● **TASK INPUT**:
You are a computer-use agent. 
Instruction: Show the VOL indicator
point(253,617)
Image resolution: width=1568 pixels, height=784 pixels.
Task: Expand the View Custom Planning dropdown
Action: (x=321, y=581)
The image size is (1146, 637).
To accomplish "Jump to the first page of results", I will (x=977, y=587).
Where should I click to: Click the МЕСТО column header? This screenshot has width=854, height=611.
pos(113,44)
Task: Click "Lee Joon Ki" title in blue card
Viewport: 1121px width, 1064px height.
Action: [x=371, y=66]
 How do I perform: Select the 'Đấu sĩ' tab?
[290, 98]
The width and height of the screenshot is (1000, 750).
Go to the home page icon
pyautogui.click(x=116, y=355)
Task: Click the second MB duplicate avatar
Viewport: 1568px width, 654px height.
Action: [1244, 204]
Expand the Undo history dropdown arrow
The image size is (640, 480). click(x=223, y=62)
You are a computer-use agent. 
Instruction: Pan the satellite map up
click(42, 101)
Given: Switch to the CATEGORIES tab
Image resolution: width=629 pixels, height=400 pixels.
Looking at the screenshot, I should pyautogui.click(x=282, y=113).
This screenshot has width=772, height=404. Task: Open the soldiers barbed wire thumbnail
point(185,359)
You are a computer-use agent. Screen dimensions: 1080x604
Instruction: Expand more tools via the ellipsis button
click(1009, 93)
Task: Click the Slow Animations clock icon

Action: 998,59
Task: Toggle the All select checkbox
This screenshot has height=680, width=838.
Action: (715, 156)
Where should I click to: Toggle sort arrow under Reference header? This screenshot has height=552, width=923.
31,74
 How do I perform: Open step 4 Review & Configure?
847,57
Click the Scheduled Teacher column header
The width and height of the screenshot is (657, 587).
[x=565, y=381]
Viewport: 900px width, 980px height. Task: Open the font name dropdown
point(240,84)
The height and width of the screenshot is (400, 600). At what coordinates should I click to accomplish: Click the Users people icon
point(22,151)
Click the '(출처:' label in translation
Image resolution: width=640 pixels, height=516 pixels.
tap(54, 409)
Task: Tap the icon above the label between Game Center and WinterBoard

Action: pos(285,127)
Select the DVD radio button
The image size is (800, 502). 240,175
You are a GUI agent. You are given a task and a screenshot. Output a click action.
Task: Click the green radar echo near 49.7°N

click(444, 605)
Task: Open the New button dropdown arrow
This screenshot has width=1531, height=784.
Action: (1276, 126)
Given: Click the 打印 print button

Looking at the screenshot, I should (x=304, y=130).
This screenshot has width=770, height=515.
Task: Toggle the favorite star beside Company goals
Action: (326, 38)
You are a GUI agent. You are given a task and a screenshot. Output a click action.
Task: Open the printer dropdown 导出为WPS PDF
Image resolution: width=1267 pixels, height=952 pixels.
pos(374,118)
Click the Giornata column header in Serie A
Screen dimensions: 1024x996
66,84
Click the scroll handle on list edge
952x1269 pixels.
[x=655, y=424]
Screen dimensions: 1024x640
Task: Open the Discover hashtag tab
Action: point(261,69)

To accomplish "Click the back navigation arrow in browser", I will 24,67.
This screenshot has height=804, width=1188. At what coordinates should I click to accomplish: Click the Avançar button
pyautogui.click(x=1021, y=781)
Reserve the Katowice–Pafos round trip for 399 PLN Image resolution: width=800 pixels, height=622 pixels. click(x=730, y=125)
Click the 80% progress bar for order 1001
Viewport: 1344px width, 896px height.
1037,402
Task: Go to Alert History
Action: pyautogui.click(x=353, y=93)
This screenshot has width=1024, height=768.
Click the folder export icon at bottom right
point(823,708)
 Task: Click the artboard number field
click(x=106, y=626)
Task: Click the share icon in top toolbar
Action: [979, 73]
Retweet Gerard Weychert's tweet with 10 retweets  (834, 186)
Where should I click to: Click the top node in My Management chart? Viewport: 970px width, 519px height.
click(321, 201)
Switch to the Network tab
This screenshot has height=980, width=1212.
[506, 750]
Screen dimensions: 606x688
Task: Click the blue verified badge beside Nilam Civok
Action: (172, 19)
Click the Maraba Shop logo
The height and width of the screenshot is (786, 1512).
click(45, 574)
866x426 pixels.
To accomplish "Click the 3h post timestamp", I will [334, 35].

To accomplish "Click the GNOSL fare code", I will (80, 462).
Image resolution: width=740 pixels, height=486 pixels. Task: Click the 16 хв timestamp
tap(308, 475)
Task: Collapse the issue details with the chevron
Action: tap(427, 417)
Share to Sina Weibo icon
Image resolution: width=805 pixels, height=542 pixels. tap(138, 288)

● **EXERCISE BRIEF**:
Please restate every line of the records exactly.

● **EXERCISE RESULT**:
You are a computer-use agent. 
Instruction: Show the VOL indicator
point(253,617)
Image resolution: width=1568 pixels, height=784 pixels.
Task: Expand the View Custom Planning dropdown
Action: (x=321, y=581)
The image size is (1146, 637).
To accomplish "Jump to the first page of results", I will (x=977, y=587).
Where should I click to: Click the МЕСТО column header? This screenshot has width=854, height=611.
pos(113,44)
Task: Click "Lee Joon Ki" title in blue card
Viewport: 1121px width, 1064px height.
Action: [x=371, y=66]
 How do I perform: Select the 'Đấu sĩ' tab?
[290, 98]
The width and height of the screenshot is (1000, 750).
Go to the home page icon
pyautogui.click(x=116, y=355)
Task: Click the second MB duplicate avatar
Viewport: 1568px width, 654px height.
Action: [1244, 204]
Expand the Undo history dropdown arrow
The image size is (640, 480). click(x=223, y=62)
You are a computer-use agent. 
Instruction: Pan the satellite map up
click(42, 101)
Given: Switch to the CATEGORIES tab
Image resolution: width=629 pixels, height=400 pixels.
Looking at the screenshot, I should pyautogui.click(x=282, y=113).
This screenshot has width=772, height=404. Task: Open the soldiers barbed wire thumbnail
point(185,359)
You are a computer-use agent. Screen dimensions: 1080x604
Instruction: Expand more tools via the ellipsis button
click(1009, 93)
Task: Click the Slow Animations clock icon

Action: 998,59
Task: Toggle the All select checkbox
This screenshot has height=680, width=838.
Action: (715, 156)
Where should I click to: Toggle sort arrow under Reference header? This screenshot has height=552, width=923.
31,74
 How do I perform: Open step 4 Review & Configure?
847,57
Click the Scheduled Teacher column header
The width and height of the screenshot is (657, 587).
[x=565, y=381]
Viewport: 900px width, 980px height. Task: Open the font name dropdown
point(240,84)
The height and width of the screenshot is (400, 600). At what coordinates should I click to accomplish: Click the Users people icon
point(22,151)
Click the '(출처:' label in translation
Image resolution: width=640 pixels, height=516 pixels.
tap(54, 409)
Task: Tap the icon above the label between Game Center and WinterBoard

Action: pos(285,127)
Select the DVD radio button
The image size is (800, 502). 240,175
You are a GUI agent. You are given a task and a screenshot. Output a click action.
Task: Click the green radar echo near 49.7°N

click(444, 605)
Task: Open the New button dropdown arrow
This screenshot has width=1531, height=784.
Action: (1276, 126)
Given: Click the 打印 print button

Looking at the screenshot, I should (x=304, y=130).
This screenshot has width=770, height=515.
Task: Toggle the favorite star beside Company goals
Action: (326, 38)
You are a GUI agent. You are given a task and a screenshot. Output a click action.
Task: Open the printer dropdown 导出为WPS PDF
Image resolution: width=1267 pixels, height=952 pixels.
pos(374,118)
Click the Giornata column header in Serie A
Screen dimensions: 1024x996
66,84
Click the scroll handle on list edge
952x1269 pixels.
[x=655, y=424]
Screen dimensions: 1024x640
Task: Open the Discover hashtag tab
Action: point(261,69)

To accomplish "Click the back navigation arrow in browser", I will 24,67.
This screenshot has height=804, width=1188. At what coordinates should I click to accomplish: Click the Avançar button
pyautogui.click(x=1021, y=781)
Reserve the Katowice–Pafos round trip for 399 PLN Image resolution: width=800 pixels, height=622 pixels. click(x=730, y=125)
Click the 80% progress bar for order 1001
Viewport: 1344px width, 896px height.
1037,402
Task: Go to Alert History
Action: pyautogui.click(x=353, y=93)
This screenshot has width=1024, height=768.
Click the folder export icon at bottom right
point(823,708)
 Task: Click the artboard number field
click(x=106, y=626)
Task: Click the share icon in top toolbar
Action: [979, 73]
Retweet Gerard Weychert's tweet with 10 retweets  (834, 186)
Where should I click to: Click the top node in My Management chart? Viewport: 970px width, 519px height.
click(321, 201)
Switch to the Network tab
This screenshot has height=980, width=1212.
[506, 750]
Screen dimensions: 606x688
Task: Click the blue verified badge beside Nilam Civok
Action: (172, 19)
Click the Maraba Shop logo
The height and width of the screenshot is (786, 1512).
click(45, 574)
866x426 pixels.
To accomplish "Click the 3h post timestamp", I will [334, 35].

To accomplish "Click the GNOSL fare code", I will (80, 462).
Image resolution: width=740 pixels, height=486 pixels. Task: Click the 16 хв timestamp
tap(308, 475)
Task: Collapse the issue details with the chevron
Action: tap(427, 417)
Share to Sina Weibo icon
Image resolution: width=805 pixels, height=542 pixels. tap(138, 288)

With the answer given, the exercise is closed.